Me adelanté sin querer, a una
conciencia de la realidad cruda e irrevocable de la guerra y de lo que en ese
momento para mí fue la incomprensible imagen del tirano, la realización de la
corrupción del mundo y de una humanidad autodestructiva saltó dentro de mi
mente como una especie de veneno difícil de neutralizar. Recuerdo pesadillas,
un extraño miedo antes de dormir e imágenes cruentas que me asaltaban en
momentos indiscriminados, en la escuela, el auto, la caminata de regreso a casa,
incluso mientras comía. En esos instantes, permanecía ausente, enfocando la
mirada en un objeto inerte, despertando la preocupación de mi madre y mis
maestros. El problema llegó a ser tratado directamente por mi maestra de
preescolar, en el cual recuerdo un corto periodo de intervención en el que envió
a llamar a mi mamá, y ambas me acorralaron con una serie de preguntas de las
cuales solo puedo recordar un vago ¿por qué…? Y es que ¿cómo
explicar que la razón de mi distracción se debía a una idea tan compleja que ni
siquiera yo alcanzaba a comprender? Al final yo pensé que aquello había sido mi
culpa, por mirar y buscar en dónde no debía hacerlo.
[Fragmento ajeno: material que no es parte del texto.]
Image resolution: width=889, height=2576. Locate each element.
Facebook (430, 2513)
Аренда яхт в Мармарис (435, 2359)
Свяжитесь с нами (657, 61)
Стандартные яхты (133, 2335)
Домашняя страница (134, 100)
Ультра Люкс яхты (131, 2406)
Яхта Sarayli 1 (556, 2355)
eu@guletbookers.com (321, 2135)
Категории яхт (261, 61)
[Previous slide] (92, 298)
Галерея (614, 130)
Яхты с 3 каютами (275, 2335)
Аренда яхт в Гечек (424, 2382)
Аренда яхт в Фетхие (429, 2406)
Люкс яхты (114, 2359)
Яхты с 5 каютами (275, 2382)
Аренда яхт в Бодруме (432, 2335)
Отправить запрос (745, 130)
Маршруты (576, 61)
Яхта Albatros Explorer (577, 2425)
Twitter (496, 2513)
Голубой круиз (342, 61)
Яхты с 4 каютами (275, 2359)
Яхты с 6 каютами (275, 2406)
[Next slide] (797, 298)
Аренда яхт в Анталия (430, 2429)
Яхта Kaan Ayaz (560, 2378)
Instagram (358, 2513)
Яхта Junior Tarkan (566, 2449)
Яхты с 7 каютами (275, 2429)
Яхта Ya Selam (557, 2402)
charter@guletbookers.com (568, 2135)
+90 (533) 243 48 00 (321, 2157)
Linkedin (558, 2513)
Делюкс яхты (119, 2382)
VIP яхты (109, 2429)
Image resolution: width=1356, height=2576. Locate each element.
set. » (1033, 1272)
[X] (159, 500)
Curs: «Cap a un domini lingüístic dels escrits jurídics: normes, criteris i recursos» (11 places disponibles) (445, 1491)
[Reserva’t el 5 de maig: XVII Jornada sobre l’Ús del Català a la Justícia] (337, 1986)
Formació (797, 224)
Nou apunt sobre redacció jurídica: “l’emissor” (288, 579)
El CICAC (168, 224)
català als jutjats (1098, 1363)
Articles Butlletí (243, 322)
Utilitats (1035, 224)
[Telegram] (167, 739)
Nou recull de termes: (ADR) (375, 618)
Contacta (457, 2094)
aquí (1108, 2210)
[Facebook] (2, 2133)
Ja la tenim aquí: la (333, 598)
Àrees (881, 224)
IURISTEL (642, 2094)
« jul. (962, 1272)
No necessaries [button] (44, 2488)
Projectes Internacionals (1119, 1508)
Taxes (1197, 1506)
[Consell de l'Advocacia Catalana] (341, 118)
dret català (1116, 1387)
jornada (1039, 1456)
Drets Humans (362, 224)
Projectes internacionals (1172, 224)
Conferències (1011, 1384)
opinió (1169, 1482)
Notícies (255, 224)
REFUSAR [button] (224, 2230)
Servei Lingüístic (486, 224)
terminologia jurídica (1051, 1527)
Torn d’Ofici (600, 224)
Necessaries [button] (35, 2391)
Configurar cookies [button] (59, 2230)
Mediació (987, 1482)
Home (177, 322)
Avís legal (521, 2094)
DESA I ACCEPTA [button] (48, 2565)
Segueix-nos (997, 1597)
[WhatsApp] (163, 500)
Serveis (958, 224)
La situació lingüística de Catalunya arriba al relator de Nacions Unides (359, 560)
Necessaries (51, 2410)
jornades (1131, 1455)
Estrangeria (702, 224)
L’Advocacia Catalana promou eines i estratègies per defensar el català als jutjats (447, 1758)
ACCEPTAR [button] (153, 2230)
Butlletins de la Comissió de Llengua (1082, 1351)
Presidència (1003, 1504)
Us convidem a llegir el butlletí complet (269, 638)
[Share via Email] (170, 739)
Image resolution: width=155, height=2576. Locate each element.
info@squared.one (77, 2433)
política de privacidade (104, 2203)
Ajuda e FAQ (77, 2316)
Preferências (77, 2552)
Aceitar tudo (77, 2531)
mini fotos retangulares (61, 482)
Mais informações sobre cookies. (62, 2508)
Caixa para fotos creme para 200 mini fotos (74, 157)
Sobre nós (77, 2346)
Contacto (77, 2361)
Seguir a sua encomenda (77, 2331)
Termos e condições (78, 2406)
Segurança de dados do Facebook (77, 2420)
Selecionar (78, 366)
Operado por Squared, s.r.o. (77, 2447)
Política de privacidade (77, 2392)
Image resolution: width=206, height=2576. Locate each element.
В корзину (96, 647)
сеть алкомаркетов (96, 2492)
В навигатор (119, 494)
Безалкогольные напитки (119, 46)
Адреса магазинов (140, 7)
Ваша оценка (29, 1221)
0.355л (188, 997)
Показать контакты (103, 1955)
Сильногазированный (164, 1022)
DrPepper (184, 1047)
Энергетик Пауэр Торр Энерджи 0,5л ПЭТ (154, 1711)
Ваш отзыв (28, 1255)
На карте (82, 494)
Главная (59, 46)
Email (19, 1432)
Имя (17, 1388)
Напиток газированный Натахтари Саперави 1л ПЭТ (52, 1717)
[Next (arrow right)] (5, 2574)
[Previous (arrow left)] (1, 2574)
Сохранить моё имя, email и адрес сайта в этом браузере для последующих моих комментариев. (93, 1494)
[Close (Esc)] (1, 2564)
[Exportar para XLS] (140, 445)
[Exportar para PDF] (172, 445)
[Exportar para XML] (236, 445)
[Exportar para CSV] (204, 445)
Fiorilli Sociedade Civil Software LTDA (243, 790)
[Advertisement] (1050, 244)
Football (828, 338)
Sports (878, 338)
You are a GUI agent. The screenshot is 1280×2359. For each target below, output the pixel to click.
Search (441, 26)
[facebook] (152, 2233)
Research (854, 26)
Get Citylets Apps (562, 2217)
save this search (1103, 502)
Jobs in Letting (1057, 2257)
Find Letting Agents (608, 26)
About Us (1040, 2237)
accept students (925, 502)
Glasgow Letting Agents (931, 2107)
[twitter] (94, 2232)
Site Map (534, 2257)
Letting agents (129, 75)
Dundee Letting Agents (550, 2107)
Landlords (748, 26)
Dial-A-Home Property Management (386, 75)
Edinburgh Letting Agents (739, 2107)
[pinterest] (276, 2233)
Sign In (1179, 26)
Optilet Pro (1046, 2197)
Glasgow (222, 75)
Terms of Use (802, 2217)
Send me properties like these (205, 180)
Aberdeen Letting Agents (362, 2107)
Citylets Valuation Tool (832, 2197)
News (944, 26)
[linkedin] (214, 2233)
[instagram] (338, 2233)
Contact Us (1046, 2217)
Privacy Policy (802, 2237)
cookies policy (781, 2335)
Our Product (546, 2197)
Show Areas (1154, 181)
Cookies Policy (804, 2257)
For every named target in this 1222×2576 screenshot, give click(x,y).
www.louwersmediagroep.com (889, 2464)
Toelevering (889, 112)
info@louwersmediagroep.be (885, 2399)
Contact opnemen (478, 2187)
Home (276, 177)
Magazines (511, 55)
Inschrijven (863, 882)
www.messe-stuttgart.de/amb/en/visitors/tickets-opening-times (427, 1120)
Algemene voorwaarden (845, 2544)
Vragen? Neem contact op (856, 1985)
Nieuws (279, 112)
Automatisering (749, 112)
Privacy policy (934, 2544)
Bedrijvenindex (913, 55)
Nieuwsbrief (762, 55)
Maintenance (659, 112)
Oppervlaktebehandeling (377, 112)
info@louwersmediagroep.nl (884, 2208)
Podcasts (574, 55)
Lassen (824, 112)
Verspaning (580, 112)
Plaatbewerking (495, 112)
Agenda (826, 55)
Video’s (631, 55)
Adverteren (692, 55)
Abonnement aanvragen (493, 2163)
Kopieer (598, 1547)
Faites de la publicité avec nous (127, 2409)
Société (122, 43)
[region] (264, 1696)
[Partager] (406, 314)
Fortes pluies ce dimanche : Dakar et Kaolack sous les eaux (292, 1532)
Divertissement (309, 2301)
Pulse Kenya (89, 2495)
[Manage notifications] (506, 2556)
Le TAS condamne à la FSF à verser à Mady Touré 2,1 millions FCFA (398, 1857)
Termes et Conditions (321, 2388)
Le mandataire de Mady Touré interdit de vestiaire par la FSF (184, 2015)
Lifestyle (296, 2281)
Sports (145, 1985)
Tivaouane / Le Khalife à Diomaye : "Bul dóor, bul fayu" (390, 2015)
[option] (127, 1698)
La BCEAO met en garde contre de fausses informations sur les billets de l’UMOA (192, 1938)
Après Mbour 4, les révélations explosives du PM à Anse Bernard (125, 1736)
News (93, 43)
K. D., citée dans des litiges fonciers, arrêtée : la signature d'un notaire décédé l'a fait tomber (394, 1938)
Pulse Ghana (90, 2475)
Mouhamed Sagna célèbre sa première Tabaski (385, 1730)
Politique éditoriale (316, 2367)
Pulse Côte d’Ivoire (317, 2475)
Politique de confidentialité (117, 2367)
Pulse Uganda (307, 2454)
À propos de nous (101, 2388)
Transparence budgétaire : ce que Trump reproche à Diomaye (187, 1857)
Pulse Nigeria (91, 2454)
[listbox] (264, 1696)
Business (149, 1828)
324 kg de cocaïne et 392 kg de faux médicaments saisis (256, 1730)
Había tomado algo sin
permiso y sufría las consecuencias. Mi miedo de confesarlo y ser reprendida era
aún mayor, así que al final salí del problema diciendo que se debía a un
reciente accidente de un hermano de mi madre en el cual había perdido la
pierna. Fingí impresión e incluso lloré recibiendo comprensión, lo que por una
parte me hizo sentir alivio, por otra, un sentimiento que aún permanece, y es
la culpa de haber mentido de aquella manera. Como dije, no es algo de lo que me
sienta orgullosa.
Después del pequeño incidente pasaron
días antes de regresar a aquella apiladora de libros, graciosamente regresé a
la sección infantil, pasando nerviosamente por la sección del mencionado libro,
tratando de olvidar el incidente envolviéndome en el mundo de El
Principito y la irreverente Mafalda.
La utilidad de contar esta experiencia,
es hacer saber que pese a la afinidad que puede tener esta historia con otras
historias de lectores; la experiencia de un lector, siempre parece ser
diferente de la niñez común. Es sabido y escuchado repetidamente — tanto que
raya en el cliché — que México no es un país de
lectores. Uno podría suponer montones de cosas del porque en México la cultura
de la lectura no ha florecido como en otras sociedades, pero ¿Qué tanto tiene
que ver el contexto con esto? Y de esto encuentro las siguientes cifras:
“…México,
país que con sus 100 millones de habitantes apenas cuenta con 500 librerías,
entre ellas muchas que no son sino establecimientos muy pequeños pero que por
vender preferentemente libros merecen el nombre de librerías, aunque bien
podrían denominarse quioscos, puesto que su facturación es francamente ínfima.
Esas 500
librerías mexicanas, en un país con una superficie de casi 2 millones de
kilómetros cuadrados, es el número de librerías con el que cuenta, nada más, la
ciudad de Barcelona, en España. Esas 500 alcanzan en México para brindar una
cobertura muy escasa: una librería por cada 194 000 habitantes; una librería
por cada 4 000 kilómetros cuadrados…” (Argüelles, 2003, pág.